Adoption may raise children’s IQ scores

Adopted children may be slightly more intelligent than their siblings who were raised by biological parents, according to new research published in the Proceedings of the National Academy of Sciences. The recent study from Sweden tackled the heredity of intelligence with some interesting results. Researchers found that, among hundreds of cases where biological siblings were raised in separate households, the adopted children demonstrated an average IQ score of 4.4 points higher than the children raised by their natural parents.

Studying men in Sweden
In Sweden, men are legally required to take an IQ test between the ages of 18 and 20 upon enrolling in the military. Within that pool of IQ information, researchers found 436 instances in which two male siblings had been raised by different parents: adoptive and biological. Knowing that IQ is largely an inherited trait but that it's also considerably affected by socioeconomic circumstances, the researchers decided to use the opportunity to compare IQ scores between men who were linked genetically but grew up in separate environments. According to the authors of the study, they factored in the education levels of the adoptive and biological parents along with those of the siblings.

Why the difference?
So why exactly were the adopted siblings found to have a higher intelligence quotient than the others on average? The study found the difference was mainly about the parents' levels of education. Since most of the adoptive parents had slightly higher levels of education (meaning they had been in school for longer or had attained a higher degree) and provided a moderately better socioeconomic environment, the adoptive siblings' IQs were higher. The largest difference in IQ scores between siblings was 7.2 points – a hefty disparity when it comes to education and income expectancies. 

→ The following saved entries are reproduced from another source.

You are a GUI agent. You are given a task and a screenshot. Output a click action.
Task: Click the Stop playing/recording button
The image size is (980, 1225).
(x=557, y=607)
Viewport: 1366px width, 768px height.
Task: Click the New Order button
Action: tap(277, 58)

"The more educated the adoptive parents are, the bigger the advantage for the child," said co-author of the study, Eric Turkheimer. "Even in the presence of genetic differences among people, improving the environment helps children's cognitive ability."

These IQ discrepancies were also true in cases where the biological parents were more educated than the adoptive parents. In these cases, the siblings raised by biological parents had IQ scores of up to 3.8 points higher than the adopted brothers.

The study confirms that environment can influence a person's intelligence, but it also sends a positive message about adoptions. Placing children in improved environment truly can make a quantifiable difference in their lives.